Reuters is reporting that the Tunisian Ennahda party last week put up a candidate for presidential elections for the first time. According to the report, the party has chosen its vice president Abdel Fattah Mourou, described as “one of Ennahda’s most moderate leaders.” According to the report:
August 7, 2019 Tunisia’s biggest political party Ennahda named a candidate for presidential elections on Tuesday, the first time the moderate Islamist party has put up a nominee for the post since the country transitioned to democracy after the 2011 revolution. Party vice president Abdel Fattah Mourou, 71, a lawyer, will run in elections due to be held two months early on Sept. 15 following the death of president Beji Caid Essebsi last month. […] One of Ennahda’s most moderate leaders, Mourou has long demanded reforms to the party to make it more open and to distance it from the Muslim Brotherhood in other Arab countries.Critics say Mourou is two-faced, however, and holds contradictory positions on the role of the Islam in society.“Mourou is a highly regarded figure in Tunisia, he is able to unite Tunisians and to find consensus between rivals.
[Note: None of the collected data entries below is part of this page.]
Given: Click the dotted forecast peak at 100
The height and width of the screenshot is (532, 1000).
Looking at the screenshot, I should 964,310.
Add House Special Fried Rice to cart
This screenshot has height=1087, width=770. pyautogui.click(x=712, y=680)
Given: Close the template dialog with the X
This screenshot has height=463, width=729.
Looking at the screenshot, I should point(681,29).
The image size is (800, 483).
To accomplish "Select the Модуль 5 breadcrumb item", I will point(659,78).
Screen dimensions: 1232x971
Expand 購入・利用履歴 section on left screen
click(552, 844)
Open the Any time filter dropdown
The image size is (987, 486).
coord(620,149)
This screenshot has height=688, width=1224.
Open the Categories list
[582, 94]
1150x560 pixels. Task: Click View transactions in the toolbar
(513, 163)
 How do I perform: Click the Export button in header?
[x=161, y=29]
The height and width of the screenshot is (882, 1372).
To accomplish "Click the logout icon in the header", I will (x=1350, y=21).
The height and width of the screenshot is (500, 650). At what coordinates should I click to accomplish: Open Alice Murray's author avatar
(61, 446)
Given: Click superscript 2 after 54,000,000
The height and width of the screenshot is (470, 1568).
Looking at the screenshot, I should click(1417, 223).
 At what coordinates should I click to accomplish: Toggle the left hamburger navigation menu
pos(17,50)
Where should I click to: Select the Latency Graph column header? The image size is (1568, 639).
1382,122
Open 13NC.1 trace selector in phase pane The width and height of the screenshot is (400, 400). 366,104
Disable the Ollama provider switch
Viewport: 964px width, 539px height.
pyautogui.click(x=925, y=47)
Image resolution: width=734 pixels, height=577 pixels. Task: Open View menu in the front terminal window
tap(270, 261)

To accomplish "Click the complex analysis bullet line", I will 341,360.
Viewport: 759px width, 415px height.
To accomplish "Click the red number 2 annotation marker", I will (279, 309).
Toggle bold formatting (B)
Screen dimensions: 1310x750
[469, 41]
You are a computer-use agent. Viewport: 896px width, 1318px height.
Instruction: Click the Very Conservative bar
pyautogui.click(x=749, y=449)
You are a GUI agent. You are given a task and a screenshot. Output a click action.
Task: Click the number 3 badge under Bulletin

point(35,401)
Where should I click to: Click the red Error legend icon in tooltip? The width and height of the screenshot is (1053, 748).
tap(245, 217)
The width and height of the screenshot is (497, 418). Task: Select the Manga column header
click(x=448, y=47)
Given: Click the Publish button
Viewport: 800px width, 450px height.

This is what Tunisia needs now,” Imed Khmiri, a senior Ennahda official, told Reuters.Mourou is currently acting speaker of parliament after former speaker Mohamed Ennaceur became interim president.Tunisia’s president mainly has authority over foreign and defense policy, governing alongside a prime minister chosen by parliament who has authority over domestic affairs.”
The Ennahda Party is essentially the Muslim Brotherhood in Tunisia and Abdel Fattah Mourou is not only the party’s vice president but also one of its co-founders. Despite his characterization as a “moderate”, Mourou has a long history of engagement with the Global Muslim Brotherhood, Hamas, and other extremists:
- Mourou held shares in the now-defunct Al Taqwa Bank which was set up by Global Muslim Brotherhood leaders Youssef Nada and Ghaleb Himmat and included GMB leader Youssef Qaradawi as the head of its Shariah Board. (See Note 1) Mourou is mentioned three times in Nada’s 1999 phonebook.
- In May 2011, the GMBDW reported that Mourou participated in the 9th Palestinians in Europe Conference in Wuppertal, Germany. The conference was organized by the Palestinian Return Centre (PRC), part of the Hamas support network in the UK and, as always, featured leaders from Hamas and the Global Muslim Brotherhood.
- In December 2012, convention materials indicate that Mourou attended the 11th joint convention of the Muslim American Society (MAS) and the Islamic Circle of North America (ICNA), both part of the US Muslim Brotherhood.
- In 2013, Reuters reported that Morou gave a “reception” for Wagdy Ghoneim, an Egyptian cleric close to the Muslim Brotherhood and known for his anti-Semitic speeches. In 2009, Ghoneim was excluded from the United Kingdom forr “seeking to foment, justify or glory terrorist violence”. (Mourou later apologized, saying he did not realize the full extent of Ghoneim’s views.)
- In March 2015, Tunisian media reported that Mourou met with Qaradawi to speak about “the place of Islam in the West and about “Islamizing” non-Muslims.
- In October 2016, Austrian governments sources report that Mourou was among the guests of honor at the 27th Palestine in Austria conference. The conference was organized by the Vienna-based Coordination Council for the Support of Palestine (KFUP), headed by Adel Abdallah who is one of the leaders of the Hamas support structure in Austria.
- In November 2017, an Israeli NGO reports that Mourou gave a lecture in the Dar Al-Hijrah Mosque in Virginia, which has close ties to the US Muslim Brotherhood.
In May 2016, the GMBDW reported that according to its leader, Ennahda would be relinquishing the label of ‘Political Islam’ and hence forward seek to define itself as a democratic and civil movement, whose values are ’Islamic and modern civilization’. However, as a Carnegie report observes:
Following the 2016 congress, Ennahda officials declared that it had become a party of “Muslim democrats” for whom religion functioned as a moral inspiration rather than a comprehensive, ideological vision of the world, as Islamist movements frequently do. In reality, the outcome was more a division of labor than a clear break between party and movement. Members preferred to talk about specialization, meaning that the political and religious sides of Ennahda each specialized in their own fields. A parliamentarian illustrated this by comparing the separation between the party’s political and dawa activities with that in European left-wing parties between the parties and their trade union activities. Ennahda members who favored proselytism were free to pursue this within society. Those more interested in party politics were encouraged to be involved in governance issues.
The Ennahda Party of Tunisia is headed by Rachid Ghannouchi (many spelling variations) who can best be described as an independent Islamist power center who is strongly tied to the Global Muslim Brotherhood and with a long record of extremism and support for terrorism.